I got this from the sklearn webpage:
-
Pipeline: Pipeline of transforms with a final estimator
-
Make_pipeline: Construct a Pipeline from the given estimators. This is a shorthand for the Pipeline constructor.
But I still do not understand when I have to use each one. Can anyone give me an example?
The only difference is that make_pipeline
generates names for steps automatically.
Step names are needed e.g. if you want to use a pipeline with model selection utilities (e.g. GridSearchCV).
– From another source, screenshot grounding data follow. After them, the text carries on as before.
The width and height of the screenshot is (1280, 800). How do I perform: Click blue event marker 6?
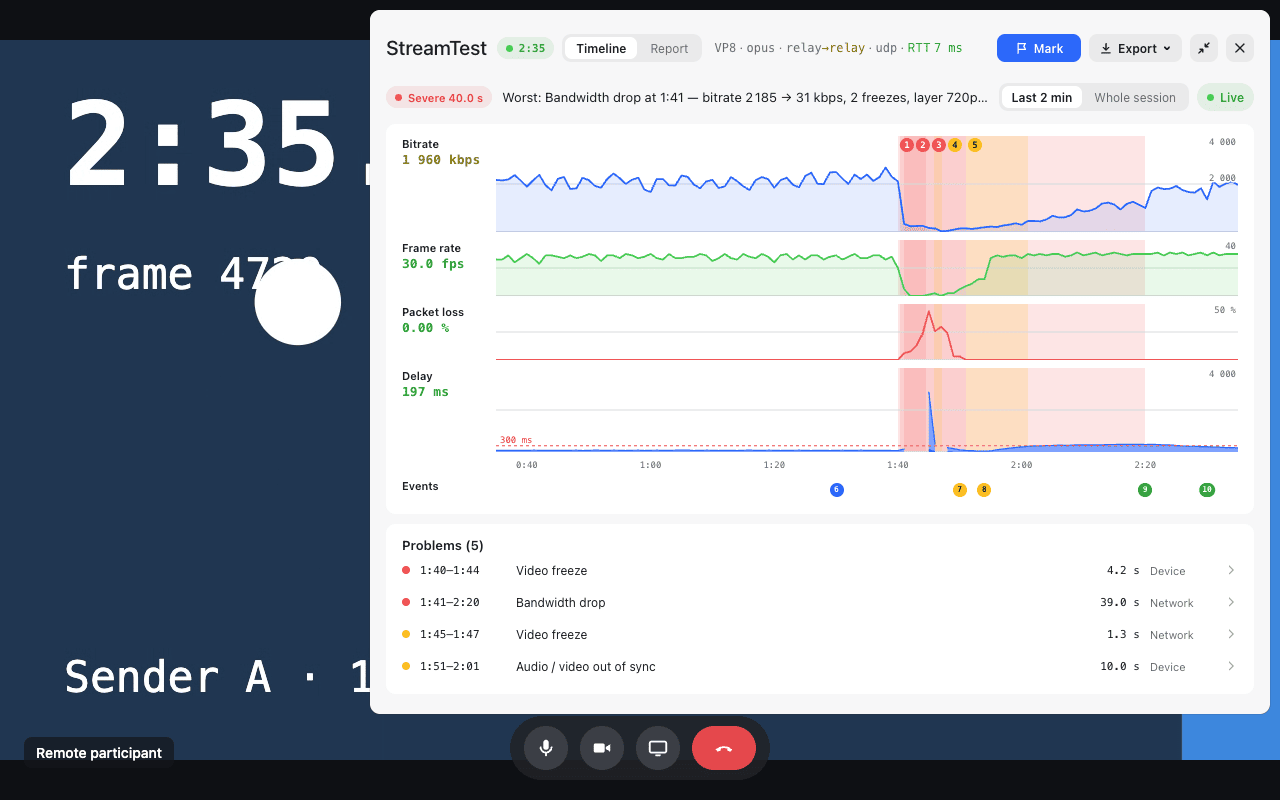click(837, 490)
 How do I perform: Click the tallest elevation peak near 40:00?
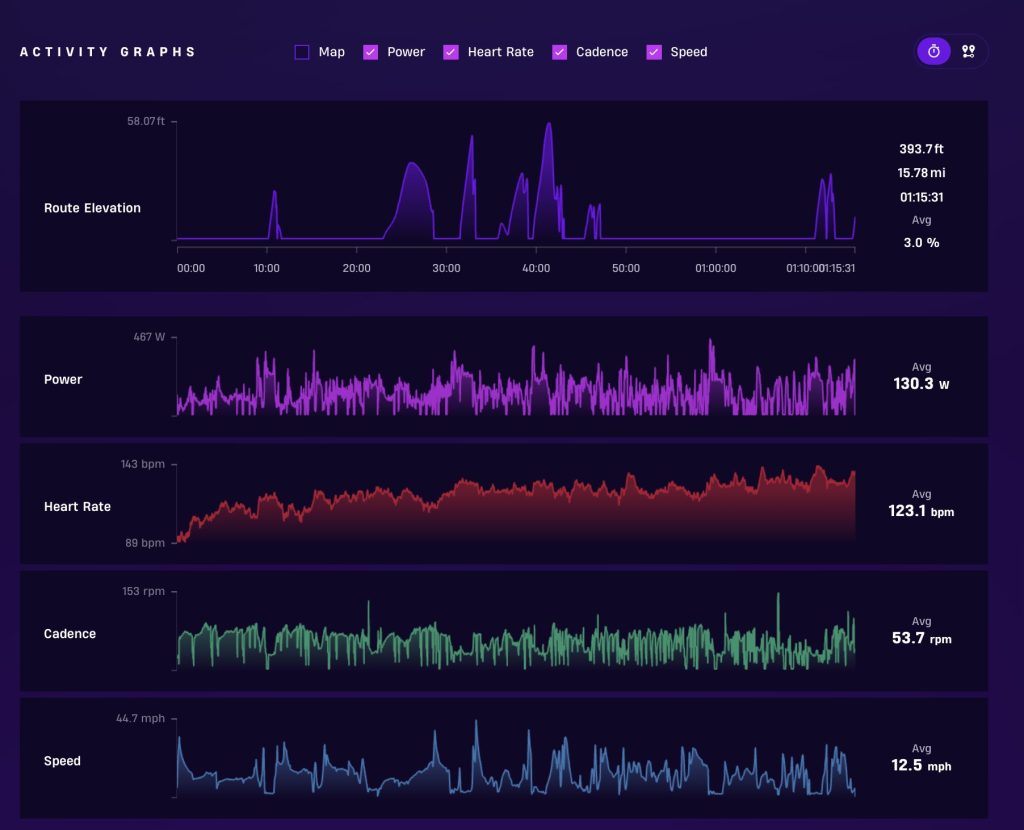[x=549, y=124]
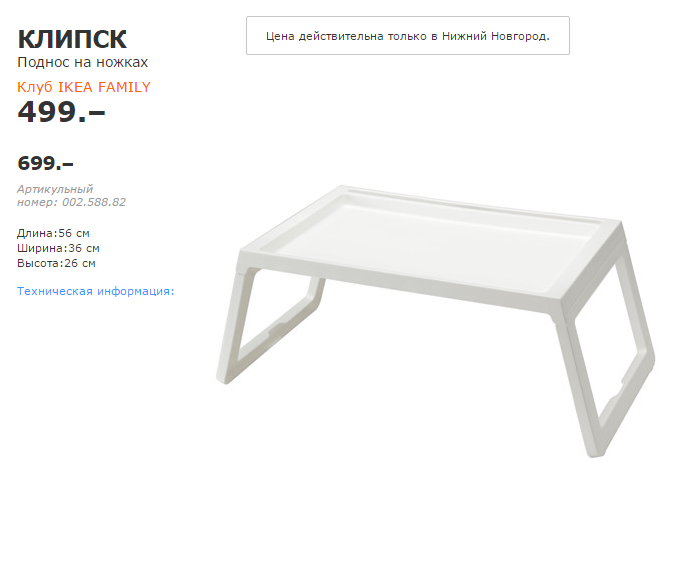
Task: Click the Поднос на ножках subtitle
Action: coord(83,62)
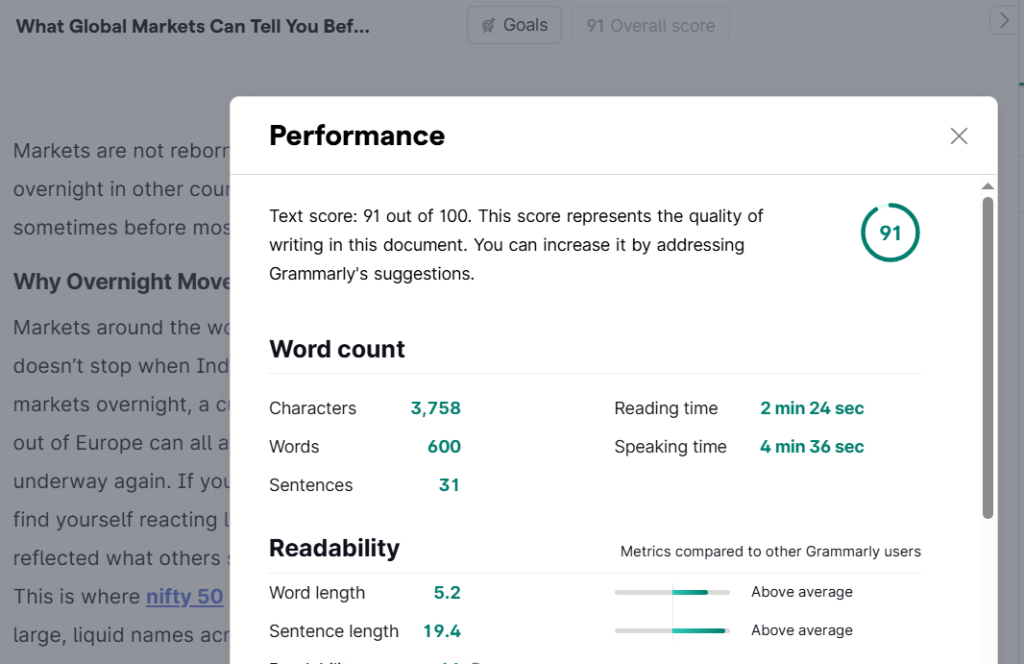Click the Why Overnight Move heading
Screen dimensions: 1024x664
click(x=121, y=281)
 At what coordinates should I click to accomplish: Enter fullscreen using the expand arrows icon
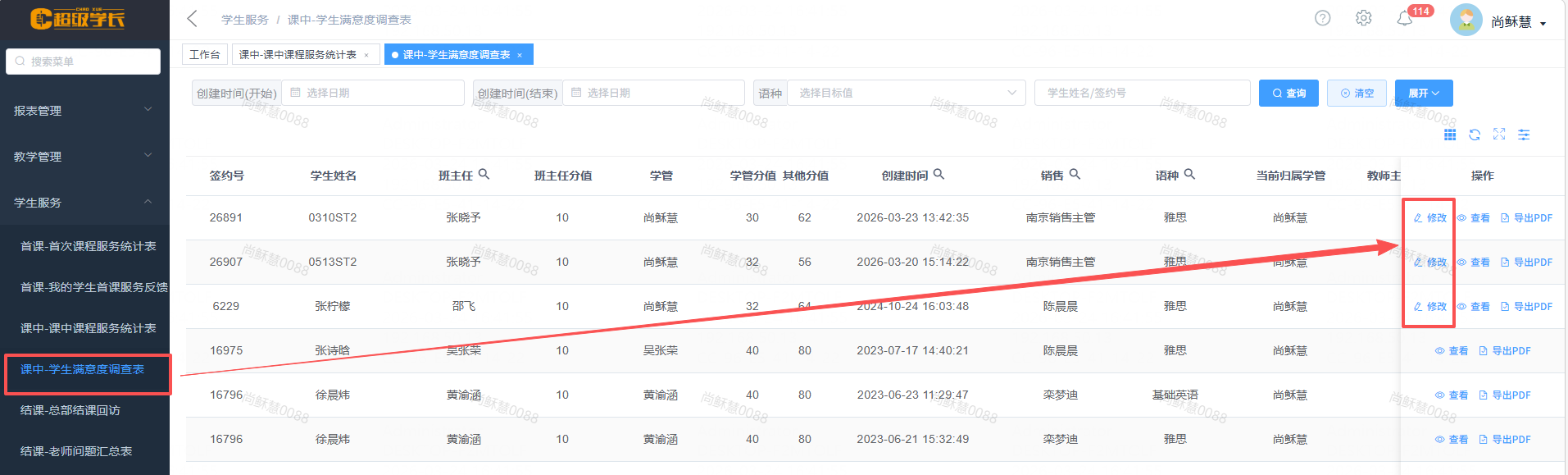click(x=1499, y=134)
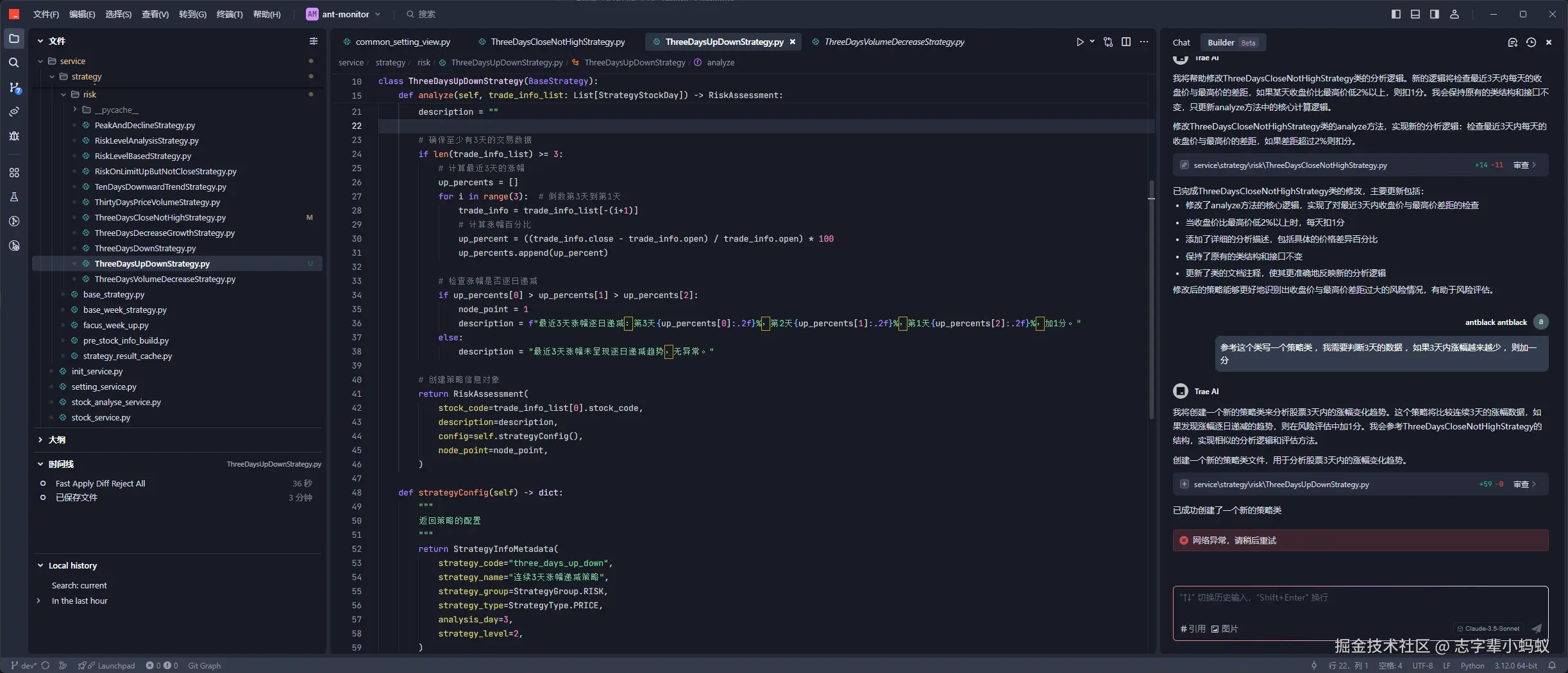Switch to ThreeDaysCloseNotHighStrategy.py tab

(557, 42)
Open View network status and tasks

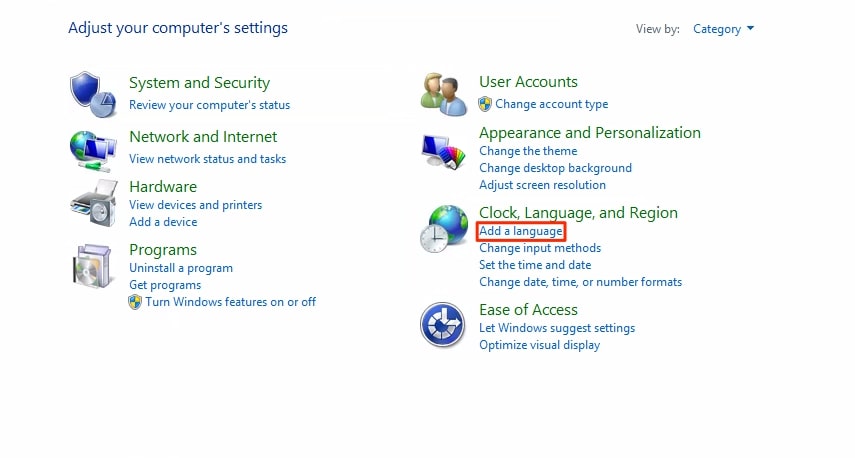click(x=207, y=159)
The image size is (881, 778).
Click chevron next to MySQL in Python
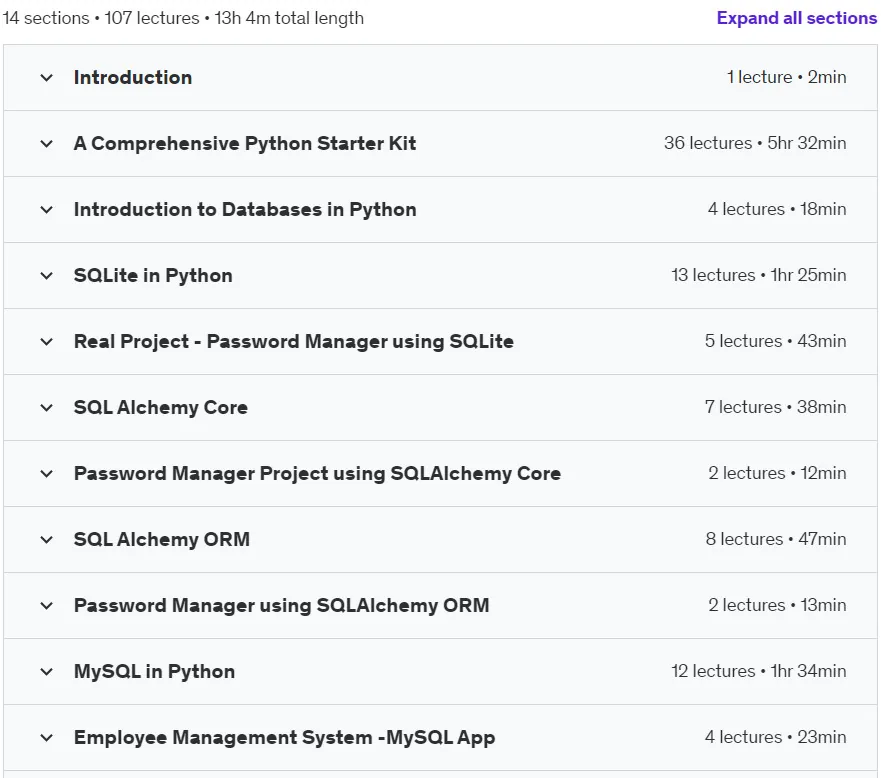47,672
With grid search you need to specify parameters for various steps of a pipeline:
pipe = Pipeline([('vec', CountVectorizer()), ('clf', LogisticRegression()])
param_grid = [{'clf__C': [1, 10, 100, 1000]}
gs = GridSearchCV(pipe, param_grid)
gs.fit(X, y)
compare it with make_pipeline:
pipe = make_pipeline(CountVectorizer(), LogisticRegression())
param_grid = [{'logisticregression__C': [1, 10, 100, 1000]}
gs = GridSearchCV(pipe, param_grid)
gs.fit(X, y)
So, with Pipeline
:
- names are explicit, you don't have to figure them out if you need them;
- name doesn't change if you change estimator/transformer used in a step, e.g. if you replace LogisticRegression() with LinearSVC() you can still use
clf__C
.
make_pipeline
:
- shorter and arguably more readable notation;
- names are auto-generated using a straightforward rule (lowercase name of an estimator).
When to use them is up to you :) I prefer make_pipeline for quick experiments and Pipeline for more stable code; a rule of thumb: IPython Notebook -> make_pipeline; Python module in a larger project -> Pipeline. But it is certainly not a big deal to use make_pipeline in a module or Pipeline in a short script or a notebook.